-- Records provided start --

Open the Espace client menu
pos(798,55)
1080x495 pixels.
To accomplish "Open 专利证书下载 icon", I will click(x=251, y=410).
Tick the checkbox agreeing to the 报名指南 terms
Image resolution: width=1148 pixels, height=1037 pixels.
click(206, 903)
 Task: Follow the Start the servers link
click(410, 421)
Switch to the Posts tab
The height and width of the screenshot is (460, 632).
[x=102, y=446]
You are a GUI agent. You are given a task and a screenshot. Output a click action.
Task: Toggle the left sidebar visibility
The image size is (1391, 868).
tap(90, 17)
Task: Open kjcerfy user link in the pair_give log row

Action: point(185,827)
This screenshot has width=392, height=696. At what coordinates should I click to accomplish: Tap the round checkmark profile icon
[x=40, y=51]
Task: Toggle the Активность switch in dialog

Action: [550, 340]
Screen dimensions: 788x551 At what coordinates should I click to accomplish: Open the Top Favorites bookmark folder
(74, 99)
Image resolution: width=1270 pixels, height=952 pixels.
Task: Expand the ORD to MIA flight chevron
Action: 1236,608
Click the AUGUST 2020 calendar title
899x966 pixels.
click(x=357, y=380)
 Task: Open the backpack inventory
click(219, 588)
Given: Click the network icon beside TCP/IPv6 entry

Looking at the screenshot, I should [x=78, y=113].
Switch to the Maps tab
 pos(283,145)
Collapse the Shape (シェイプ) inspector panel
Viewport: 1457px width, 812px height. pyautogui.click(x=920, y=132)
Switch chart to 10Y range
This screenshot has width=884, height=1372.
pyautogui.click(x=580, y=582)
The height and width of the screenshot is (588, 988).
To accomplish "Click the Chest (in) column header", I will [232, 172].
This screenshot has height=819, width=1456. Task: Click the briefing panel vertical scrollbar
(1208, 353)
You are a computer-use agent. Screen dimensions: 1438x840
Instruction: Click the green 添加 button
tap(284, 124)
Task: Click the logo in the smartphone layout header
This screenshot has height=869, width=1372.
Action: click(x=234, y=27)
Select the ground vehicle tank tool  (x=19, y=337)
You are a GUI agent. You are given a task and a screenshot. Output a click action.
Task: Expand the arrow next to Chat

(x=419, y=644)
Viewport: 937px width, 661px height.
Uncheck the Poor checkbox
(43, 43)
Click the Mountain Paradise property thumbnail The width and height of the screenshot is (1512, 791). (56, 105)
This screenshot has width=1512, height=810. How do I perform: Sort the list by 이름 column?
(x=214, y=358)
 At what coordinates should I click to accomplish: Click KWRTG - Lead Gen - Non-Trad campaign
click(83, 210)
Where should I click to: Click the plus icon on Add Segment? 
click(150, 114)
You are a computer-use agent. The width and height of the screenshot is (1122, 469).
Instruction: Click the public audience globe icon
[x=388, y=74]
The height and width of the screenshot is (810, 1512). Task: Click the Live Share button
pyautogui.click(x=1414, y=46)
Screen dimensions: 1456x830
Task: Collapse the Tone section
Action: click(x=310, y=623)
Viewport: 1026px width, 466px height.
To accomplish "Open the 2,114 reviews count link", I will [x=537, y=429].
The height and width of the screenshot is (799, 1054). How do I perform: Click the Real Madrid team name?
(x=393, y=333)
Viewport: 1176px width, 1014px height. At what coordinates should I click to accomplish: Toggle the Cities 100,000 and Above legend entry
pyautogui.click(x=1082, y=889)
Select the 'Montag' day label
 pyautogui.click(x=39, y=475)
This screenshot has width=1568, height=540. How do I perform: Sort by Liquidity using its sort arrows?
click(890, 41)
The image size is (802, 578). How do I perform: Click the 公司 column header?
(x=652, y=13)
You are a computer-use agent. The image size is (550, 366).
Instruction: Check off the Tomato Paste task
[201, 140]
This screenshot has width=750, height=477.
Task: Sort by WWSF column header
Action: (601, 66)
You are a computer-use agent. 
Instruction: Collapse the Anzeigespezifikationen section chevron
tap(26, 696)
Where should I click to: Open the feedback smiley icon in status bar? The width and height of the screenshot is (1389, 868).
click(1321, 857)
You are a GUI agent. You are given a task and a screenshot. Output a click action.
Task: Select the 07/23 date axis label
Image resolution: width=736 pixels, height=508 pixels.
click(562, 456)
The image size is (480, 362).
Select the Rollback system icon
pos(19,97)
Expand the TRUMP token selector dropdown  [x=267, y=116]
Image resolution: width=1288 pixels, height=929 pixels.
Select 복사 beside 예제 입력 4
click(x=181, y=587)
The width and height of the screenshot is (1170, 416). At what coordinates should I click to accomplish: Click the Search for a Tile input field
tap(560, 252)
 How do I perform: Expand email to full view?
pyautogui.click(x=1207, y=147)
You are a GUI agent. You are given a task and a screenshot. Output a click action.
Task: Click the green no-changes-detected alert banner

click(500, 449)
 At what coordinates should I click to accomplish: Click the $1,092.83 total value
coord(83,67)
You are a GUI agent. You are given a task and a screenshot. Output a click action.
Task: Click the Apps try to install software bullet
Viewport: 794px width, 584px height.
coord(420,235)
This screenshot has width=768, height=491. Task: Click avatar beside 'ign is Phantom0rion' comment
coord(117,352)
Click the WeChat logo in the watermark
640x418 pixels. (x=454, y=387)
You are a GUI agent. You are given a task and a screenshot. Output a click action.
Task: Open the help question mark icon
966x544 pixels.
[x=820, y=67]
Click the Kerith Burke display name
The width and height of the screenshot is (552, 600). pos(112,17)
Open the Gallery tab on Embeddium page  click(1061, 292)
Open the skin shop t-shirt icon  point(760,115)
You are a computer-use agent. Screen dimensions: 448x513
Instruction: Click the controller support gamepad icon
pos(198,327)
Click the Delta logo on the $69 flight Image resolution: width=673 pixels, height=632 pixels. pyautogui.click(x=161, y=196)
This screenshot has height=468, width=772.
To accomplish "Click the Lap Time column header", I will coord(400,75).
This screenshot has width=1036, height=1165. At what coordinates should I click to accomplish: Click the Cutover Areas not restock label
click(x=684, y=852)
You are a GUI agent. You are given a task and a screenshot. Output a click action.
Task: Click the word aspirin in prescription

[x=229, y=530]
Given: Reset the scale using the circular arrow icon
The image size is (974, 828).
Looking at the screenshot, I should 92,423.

-- Records provided end --

§ Stated problem
Reproduce every entry above word for word, in the same order.

§ Finished exercise
Open the Espace client menu
pos(798,55)
1080x495 pixels.
To accomplish "Open 专利证书下载 icon", I will click(x=251, y=410).
Tick the checkbox agreeing to the 报名指南 terms
Image resolution: width=1148 pixels, height=1037 pixels.
click(206, 903)
 Task: Follow the Start the servers link
click(410, 421)
Switch to the Posts tab
The height and width of the screenshot is (460, 632).
[x=102, y=446]
You are a GUI agent. You are given a task and a screenshot. Output a click action.
Task: Toggle the left sidebar visibility
The image size is (1391, 868).
tap(90, 17)
Task: Open kjcerfy user link in the pair_give log row

Action: point(185,827)
This screenshot has width=392, height=696. At what coordinates should I click to accomplish: Tap the round checkmark profile icon
[x=40, y=51]
Task: Toggle the Активность switch in dialog

Action: [550, 340]
Screen dimensions: 788x551 At what coordinates should I click to accomplish: Open the Top Favorites bookmark folder
(74, 99)
Image resolution: width=1270 pixels, height=952 pixels.
Task: Expand the ORD to MIA flight chevron
Action: 1236,608
Click the AUGUST 2020 calendar title
899x966 pixels.
click(x=357, y=380)
 Task: Open the backpack inventory
click(219, 588)
Given: Click the network icon beside TCP/IPv6 entry

Looking at the screenshot, I should [x=78, y=113].
Switch to the Maps tab
 pos(283,145)
Collapse the Shape (シェイプ) inspector panel
Viewport: 1457px width, 812px height. pyautogui.click(x=920, y=132)
Switch chart to 10Y range
This screenshot has width=884, height=1372.
pyautogui.click(x=580, y=582)
The height and width of the screenshot is (588, 988).
To accomplish "Click the Chest (in) column header", I will [232, 172].
This screenshot has height=819, width=1456. Task: Click the briefing panel vertical scrollbar
(1208, 353)
You are a computer-use agent. Screen dimensions: 1438x840
Instruction: Click the green 添加 button
tap(284, 124)
Task: Click the logo in the smartphone layout header
This screenshot has height=869, width=1372.
Action: click(x=234, y=27)
Select the ground vehicle tank tool  (x=19, y=337)
You are a GUI agent. You are given a task and a screenshot. Output a click action.
Task: Expand the arrow next to Chat

(x=419, y=644)
Viewport: 937px width, 661px height.
Uncheck the Poor checkbox
(43, 43)
Click the Mountain Paradise property thumbnail The width and height of the screenshot is (1512, 791). (56, 105)
This screenshot has width=1512, height=810. How do I perform: Sort the list by 이름 column?
(x=214, y=358)
 At what coordinates should I click to accomplish: Click KWRTG - Lead Gen - Non-Trad campaign
click(83, 210)
Where should I click to: Click the plus icon on Add Segment? 
click(150, 114)
You are a computer-use agent. The width and height of the screenshot is (1122, 469).
Instruction: Click the public audience globe icon
[x=388, y=74]
The height and width of the screenshot is (810, 1512). Task: Click the Live Share button
pyautogui.click(x=1414, y=46)
Screen dimensions: 1456x830
Task: Collapse the Tone section
Action: click(x=310, y=623)
Viewport: 1026px width, 466px height.
To accomplish "Open the 2,114 reviews count link", I will [x=537, y=429].
The height and width of the screenshot is (799, 1054). How do I perform: Click the Real Madrid team name?
(x=393, y=333)
Viewport: 1176px width, 1014px height. At what coordinates should I click to accomplish: Toggle the Cities 100,000 and Above legend entry
pyautogui.click(x=1082, y=889)
Select the 'Montag' day label
 pyautogui.click(x=39, y=475)
This screenshot has width=1568, height=540. How do I perform: Sort by Liquidity using its sort arrows?
click(890, 41)
The image size is (802, 578). How do I perform: Click the 公司 column header?
(x=652, y=13)
You are a computer-use agent. The image size is (550, 366).
Instruction: Check off the Tomato Paste task
[201, 140]
This screenshot has width=750, height=477.
Task: Sort by WWSF column header
Action: (601, 66)
You are a computer-use agent. 
Instruction: Collapse the Anzeigespezifikationen section chevron
tap(26, 696)
Where should I click to: Open the feedback smiley icon in status bar? The width and height of the screenshot is (1389, 868).
click(1321, 857)
You are a GUI agent. You are given a task and a screenshot. Output a click action.
Task: Select the 07/23 date axis label
Image resolution: width=736 pixels, height=508 pixels.
click(562, 456)
The image size is (480, 362).
Select the Rollback system icon
pos(19,97)
Expand the TRUMP token selector dropdown  [x=267, y=116]
Image resolution: width=1288 pixels, height=929 pixels.
Select 복사 beside 예제 입력 4
click(x=181, y=587)
The width and height of the screenshot is (1170, 416). At what coordinates should I click to accomplish: Click the Search for a Tile input field
tap(560, 252)
 How do I perform: Expand email to full view?
pyautogui.click(x=1207, y=147)
You are a GUI agent. You are given a task and a screenshot. Output a click action.
Task: Click the green no-changes-detected alert banner

click(500, 449)
 At what coordinates should I click to accomplish: Click the $1,092.83 total value
coord(83,67)
You are a GUI agent. You are given a task and a screenshot. Output a click action.
Task: Click the Apps try to install software bullet
Viewport: 794px width, 584px height.
coord(420,235)
This screenshot has width=768, height=491. Task: Click avatar beside 'ign is Phantom0rion' comment
coord(117,352)
Click the WeChat logo in the watermark
640x418 pixels. (x=454, y=387)
You are a GUI agent. You are given a task and a screenshot. Output a click action.
Task: Open the help question mark icon
966x544 pixels.
[x=820, y=67]
Click the Kerith Burke display name
The width and height of the screenshot is (552, 600). pos(112,17)
Open the Gallery tab on Embeddium page  click(1061, 292)
Open the skin shop t-shirt icon  point(760,115)
You are a computer-use agent. Screen dimensions: 448x513
Instruction: Click the controller support gamepad icon
pos(198,327)
Click the Delta logo on the $69 flight Image resolution: width=673 pixels, height=632 pixels. pyautogui.click(x=161, y=196)
This screenshot has height=468, width=772.
To accomplish "Click the Lap Time column header", I will coord(400,75).
This screenshot has width=1036, height=1165. At what coordinates should I click to accomplish: Click the Cutover Areas not restock label
click(x=684, y=852)
You are a GUI agent. You are given a task and a screenshot. Output a click action.
Task: Click the word aspirin in prescription

[x=229, y=530]
Given: Reset the scale using the circular arrow icon
The image size is (974, 828).
Looking at the screenshot, I should 92,423.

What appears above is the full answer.